In the case of Hassan Cahil v Limton [2026] EWHC 714(KB), Mr Justice Moody dealt with an unusual application to discharge a freezing injunction in a multimillion-pound brain injury claim.
The claimant alleged he had suffered a traumatic brain injury in an accident in November 2016 and was claiming around £12m. The defendant’s case was always that the claimant was exaggerating the effect of his injuries, and they obtained surveillance evidence to support their stance. The action was settled in January 2022 by the acceptance of a £2.5m offer which was paid to the financial deputy. One of the claimant’s quantum witnesses, who had given important evidence regarding the claimant’s disability, subsequently approached the defendant’s insurer and provided a new witness statement which implied that the settlement had potentially been procured by fraud.
In March 2023 the defendant applied to set aside the settlement and issued separate proceedings seeking the same relief. When it transpired that the financial deputy to whom the damages had been paid had been discharged by an order of the Court of Protection, the defendant was concerned about the security of the damages that had been paid to the claimant and made an unusual application for a freezing injunction.

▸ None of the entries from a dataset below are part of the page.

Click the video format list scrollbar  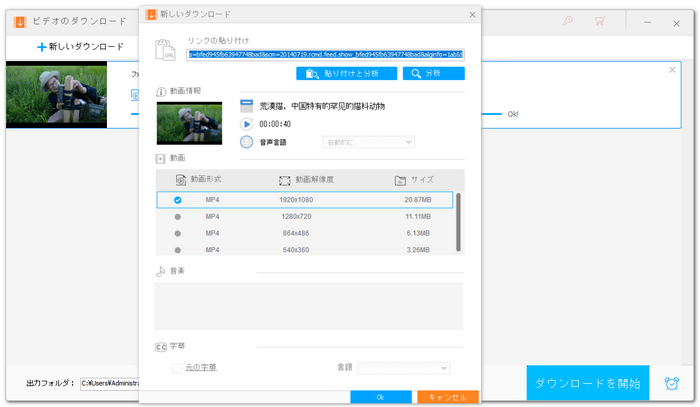click(459, 222)
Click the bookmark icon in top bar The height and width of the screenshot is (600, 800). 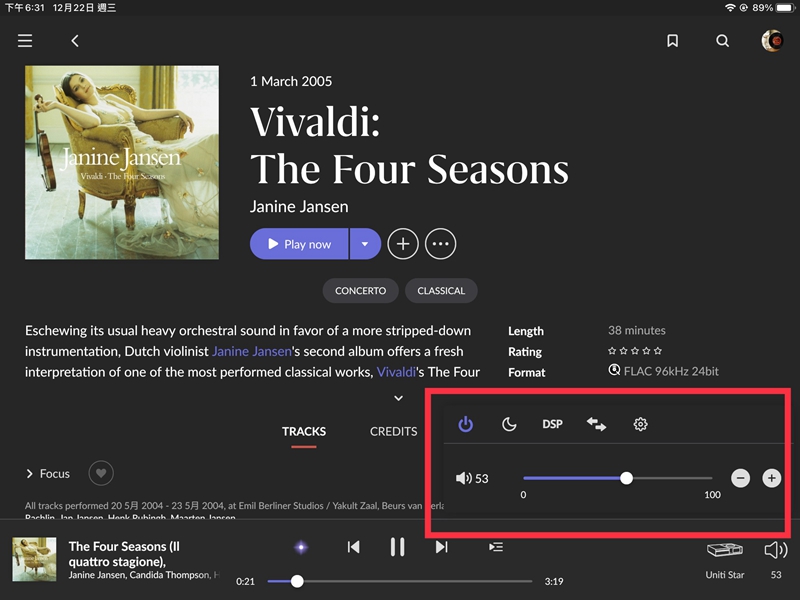pos(673,41)
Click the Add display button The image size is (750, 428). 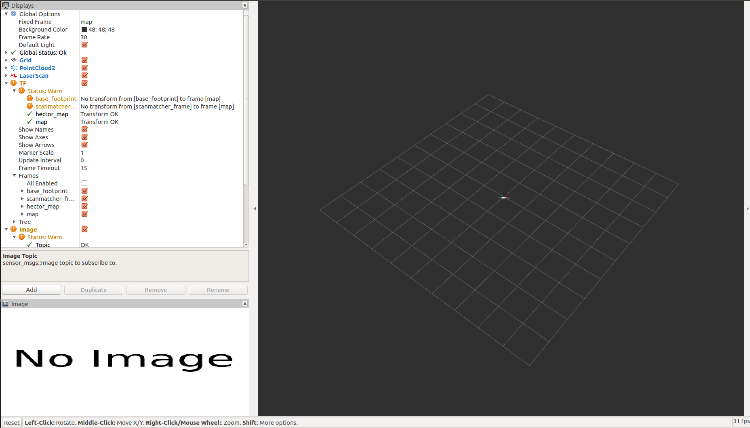[x=32, y=289]
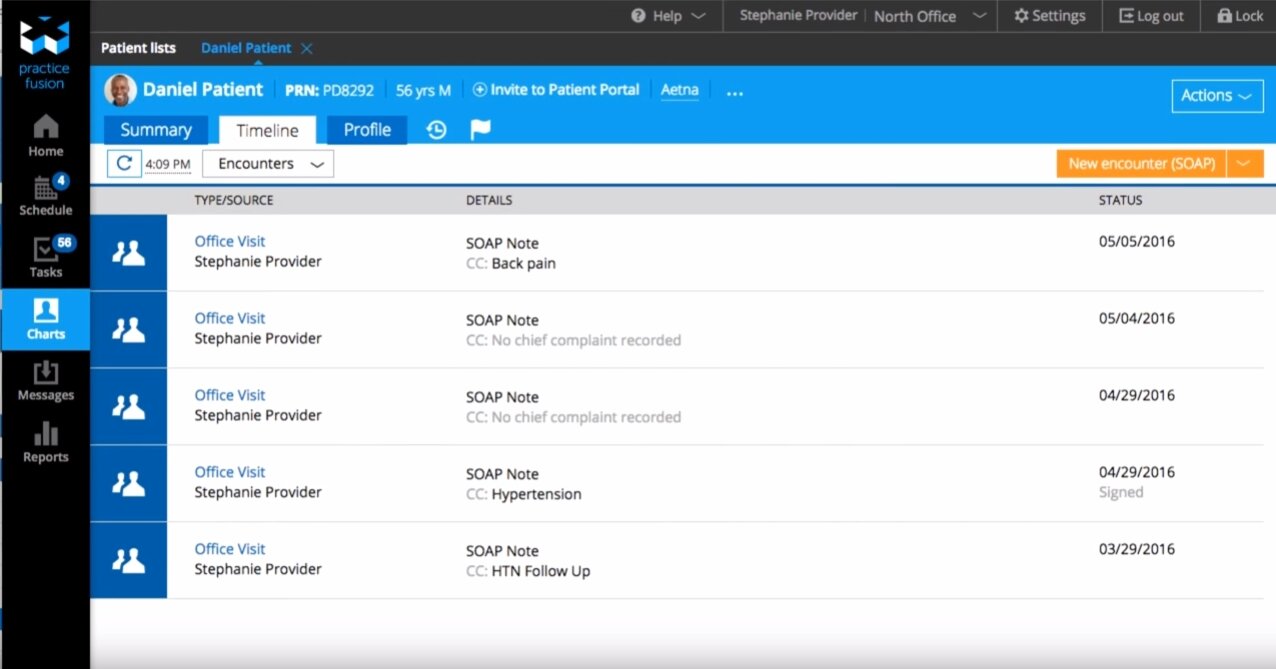Image resolution: width=1276 pixels, height=669 pixels.
Task: Close the Daniel Patient tab
Action: [x=307, y=48]
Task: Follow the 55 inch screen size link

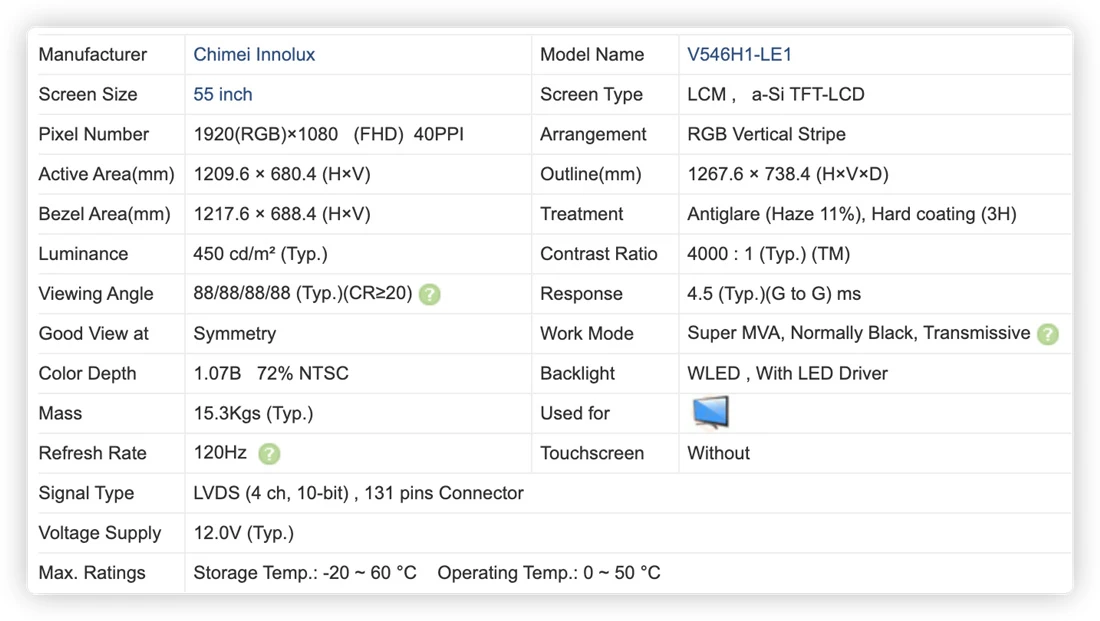Action: (222, 95)
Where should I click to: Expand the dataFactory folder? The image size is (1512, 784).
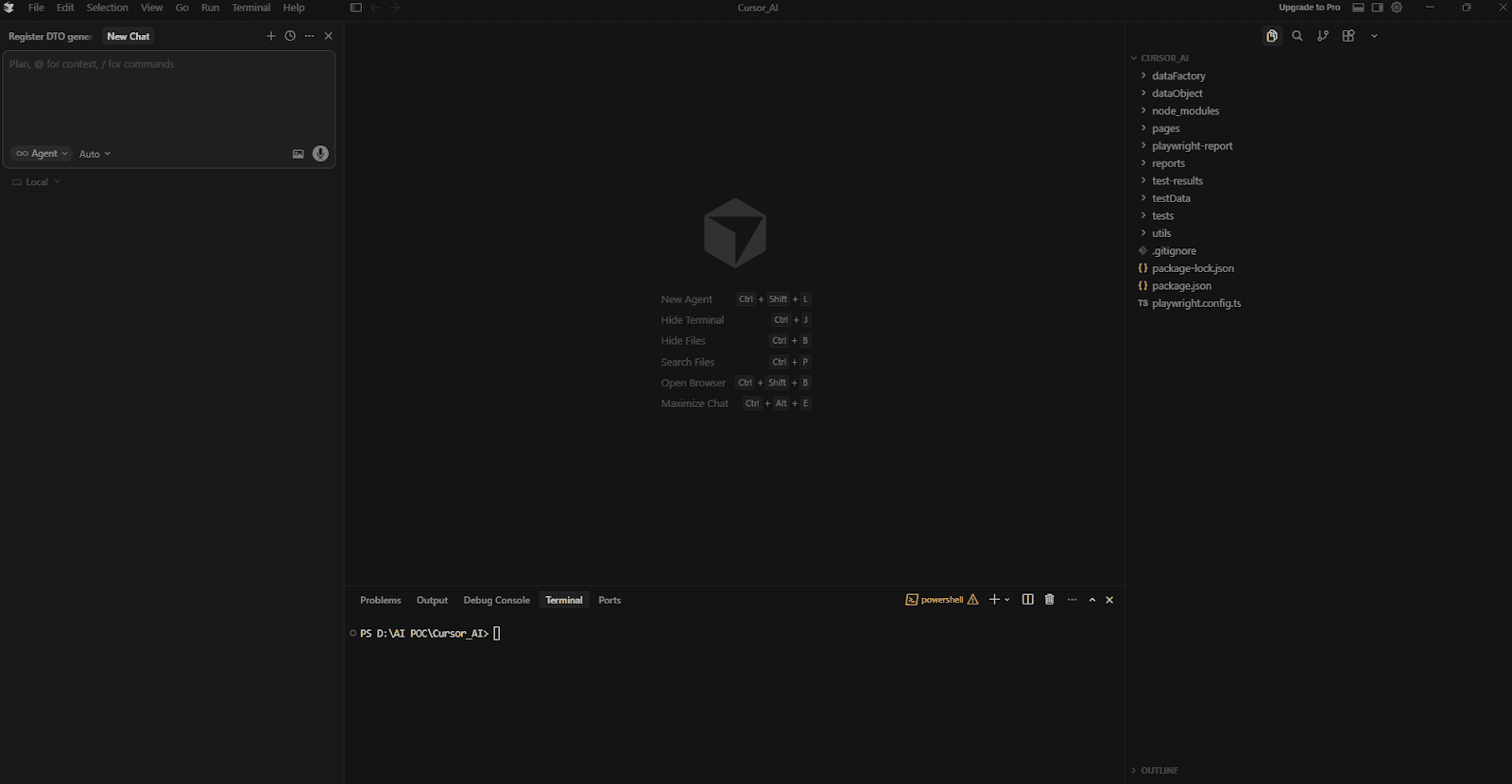point(1177,76)
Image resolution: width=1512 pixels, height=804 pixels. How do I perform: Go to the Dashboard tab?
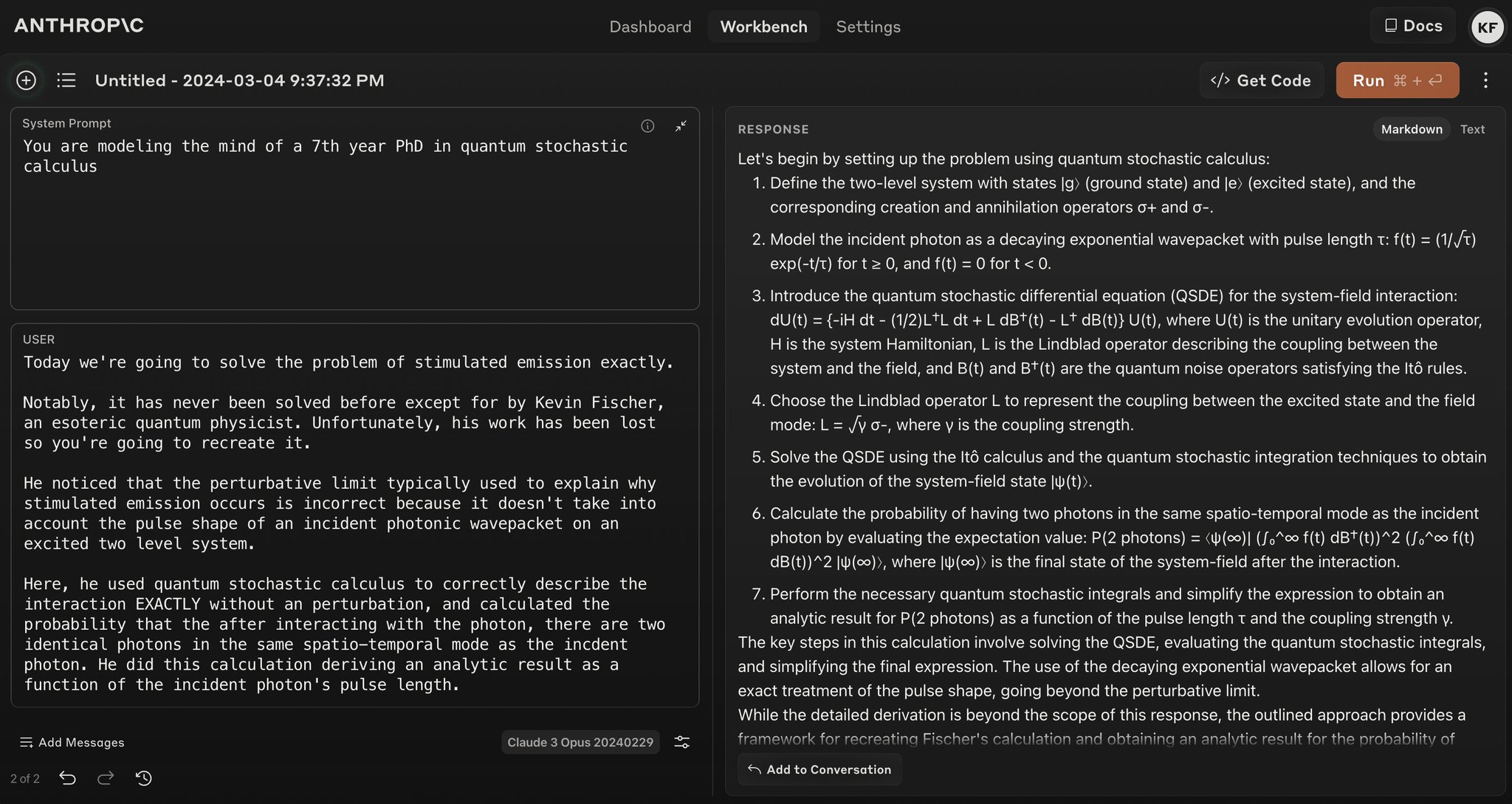click(650, 27)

Various applications and hearings followed, and the original claimant solicitor withdrew from the case because of a conflict of interest.
Ultimately the case came before Mr Justice Moody on an application by the claimant to discharge the freezing injunction based on allegations made via his new solicitors regarding conduct of the defendant’s insurers, solicitors and counsel. The claimant made wide ranging allegations that representations had been made to the court which had been misleading and were in breach of a duty of full and frank disclosure.
In rejecting the application, the judge dealt with each allegation in detail. He found that the allegations made were either wrong on the facts, had addressed matters which had been correctly drawn to the attention of the court already by the defendant, or related to evidential matters which were not required to be brought to the court’s attention in the context of establishing a good arguable case. The claimant had overstated the depth and breadth of the duty of full and frank disclosure.
The judge found that the allegations of the claimant had changed and altered over time to such a degree that it was difficult for the defendant to be clear as to the allegations it was facing. The lack of clarity and precision and the manner in which the allegations were drafted did not comply with previous orders of the court.
The skeleton argument of claimant counsel in describing the actions of the insurers, solicitors and counsel for the defendant had used words such as “deliberate, outrageous, egregious, misconceived, contumelious, false and deplorable”. It was found that the claimant’s approach had not been justified and it was inappropriate to advance thin allegations with such “overheated language”. The court emphasised the need to retain a sense of proportion in this type of application.
Standing back, the court found that the overarching interests of justice required the freezing injunction to remain in place and any minor failings by the defendant did not justify discharge.
In the circumstances the case would proceed in relation to the application to set aside judgment and the defendant had the benefit of the continuing freezing injunction to protect the security of the damages that had been paid to the discharged deputy.
1. This case illustrates that concluded or settled cases can be reopened when there are allegations that judgment has been obtained in fraudulent circumstances.
2. It is important for the parties to consider whether damages paid over remain secure. Where there is a financial deputy and Court of Protection involvement this may be achieved by undertakings to prevent damages being paid to the claimant. However, in circumstances where such undertakings cannot be obtained it may be necessary to pursue an application for a freezing injunction.
3. The court will decide in accordance with its equitable or statutory jurisdiction to grant injunctions where it is just and convenient provided that:
i. the defendant has already been granted, or has a good arguable case for being granted, a judgment or order;
ii. the claimant holds assets against which such a judgment could be enforced; and
iii. there is a real risk that, unless the injunction is granted, the claimant will deal with such assets (or take steps which make them less valuable) other than in the ordinary course of business, with the result that the availability or value of the assets is impaired and the judgment is left unsatisfied.
In this case that test was satisfied on the facts.
4. Where there are allegations of professional misconduct, they must be treated seriously and there is a need for them to be particularised by the party making them with clarity and precision. In dealing with such applications the court deprecates the use of inappropriate language and encourages a sense of proportionality.